- Church: Catholic Church
- Archdiocese: Roman Catholic Archdiocese of Pretoria
- See: Pretoria
- Appointed: 24 November 2008
- Installed: 24 November 2008
- Term ended: 15 December 2009
- Predecessor: George Francis Daniel (28 April 1975 - 24 November 2008)
- Successor: William Matthew Slattery (23 December 2010 - 30 April 2019)
- Other posts: Bishop of Witbank (2 October 2001 - 24 November 2008) Bishop of South Africa, Military (24 November 2008 - 15 December 2009)

Orders
- Ordination: 28 April 1973
- Consecration: 27 January 2002 by Cardinal Wilfrid Fox Napier
- Rank: Bishop

Personal details
- Born: Paul Mandla Khumalo 5 February 1947 (age 79) Saint Wendolins, Diocese of Mariannhill, KwaZulu Natal, Union of South Africa

= Paul Mandla Khumalo =

South African Catholic prelate (born 1947

Paul Mandla Khumalo C.M.M. (born 2 February 1947) is a South African Catholic prelate who served as the archbishop of the Roman Catholic Archdiocese of Pretoria, in South Africa from 24 November 2008 until his early resignation on 15 December 2009. While archbishop, he concurrently served as the bishop of the South African Military. Before that, from 2 October 2001 until 24 November 2008, he was the bishop of the Roman Catholic Diocese of Witbank, South Africa. He was appointed bishop by Pope John Paul II. He was consecrated at Witbank on 27 January 2002 by Cardinal Wilfrid Fox Napier, Archbishop of Durban. On 24 November 2008, Pope Benedict XVI elevated him to archbishop and appointed him as the local ordinary at Pretoria. He was simultaneously appointed Bishop of the Military of South Africa. The Holy Father accepted Bishop Khumalo's early resignation on 15 December 2009, two months shy of his 63rd birthday. He is a professed member of the Mariannhillers, a Catholic religious Oder.

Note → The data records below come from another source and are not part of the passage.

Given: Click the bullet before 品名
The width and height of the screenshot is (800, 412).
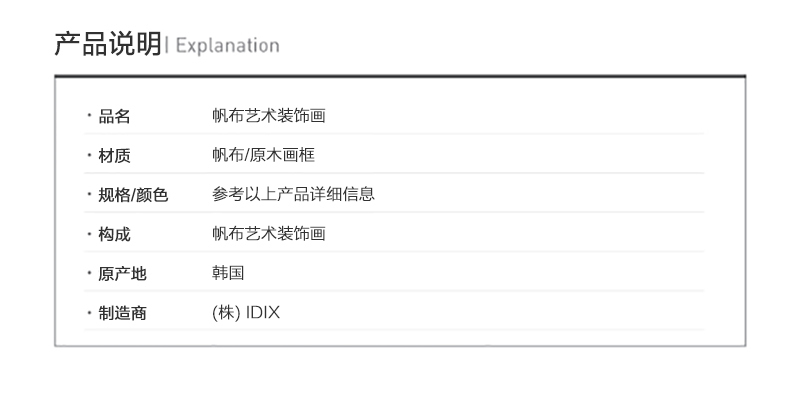Looking at the screenshot, I should point(89,117).
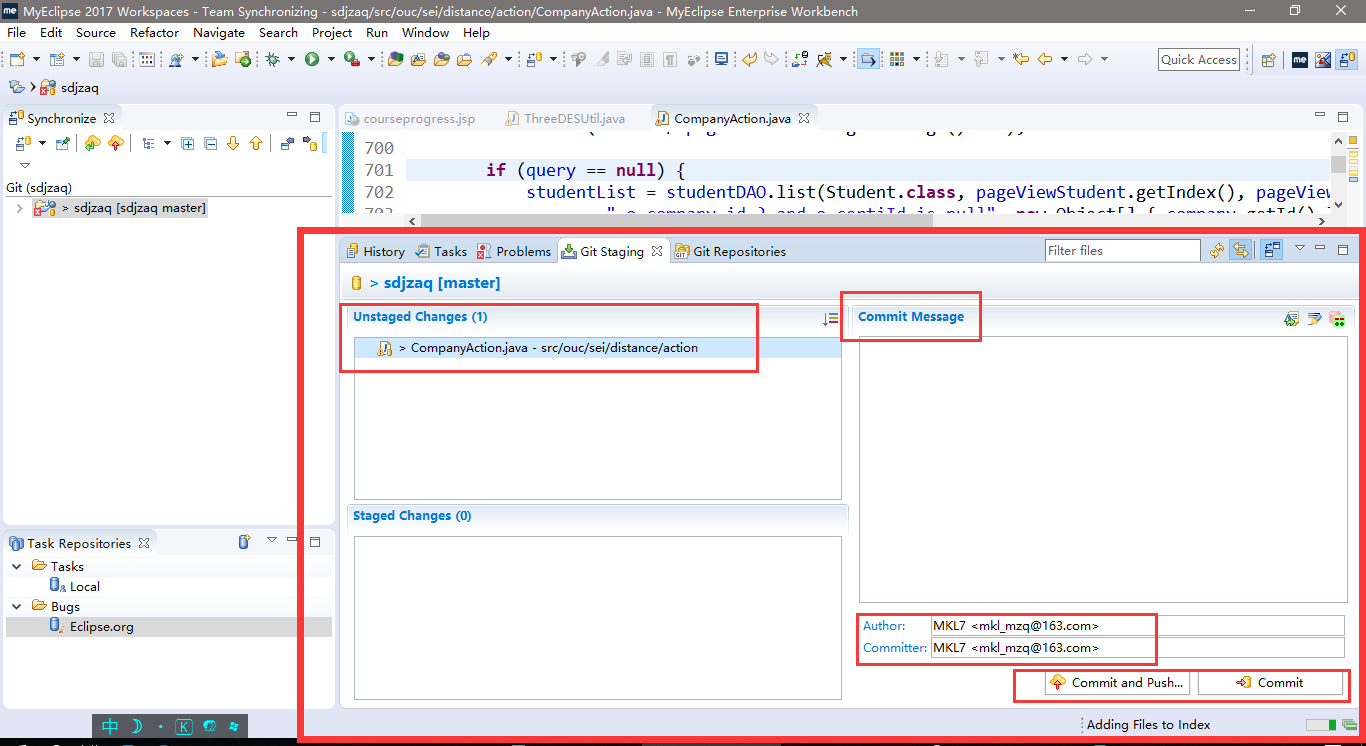Toggle the Add Change-Id commit option

pos(1337,319)
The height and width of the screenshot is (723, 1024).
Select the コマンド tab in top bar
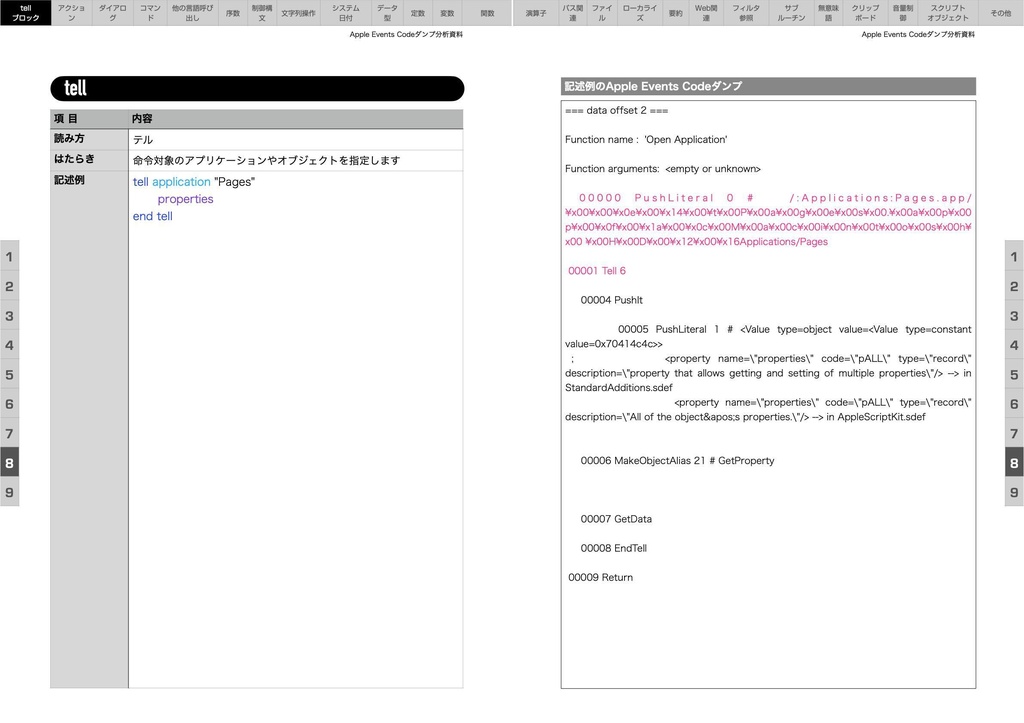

==Background and education==
He was born on 5 February 1947 in Saint Wendolins, Diocese of Mariannhill, KwaZulu Natal, in South Africa. He studied at the Ixopo Minor Seminary at Ixopo, Kwazulu-Natal. He studied philosophy at the Saint Augustine's Major Seminary, in Roma, Lesotho. He then studied theology at the Saint Joseph Christian College London, United Kingdom.

==Priest==
He was ordained a priest for the Congregation of Mariannhill Missionaries, on 28 April 1973. He served as a priest until 2 October 2001. While a priest, he served in various roles and locations including:
- Parish priest of Umzinto Parish in Umzinto from 1973 until 1974.
- Studies in Canada, at the Divine Word International Center of Religious Education, in London, Ontario from 1974 until 1976.
- Studies at the St. Paul's University, in Ottawa from 1974 until 1976.
- Parish priest and director of vocations from 1976 until 1980.
- Master of novices from 1981 until 1987.
- Parish priest at the Mariathal Catholic Mission from 1987 until 1992.
- Provincial superior in South Africa and member of the Directorate of the Conference of Major Superiors from 1993 until 1996.
- Vicar General of his Congregation in Rome, Italy from 1996 until 2001.

==Bishop==
On 2 October 2001, Pope John Paul II appointed him bishop of the Roman Catholic Diocese of Witbank. He was consecrated at Witbank on 27 January 2002 by Cardinal Wilfrid Fox Napier, Archbishop of Durban assisted by George Francis Daniel, Archbishop of Pretoria and Dominic Joseph Chwane Khumalo , Titular Bishop of Buxentum.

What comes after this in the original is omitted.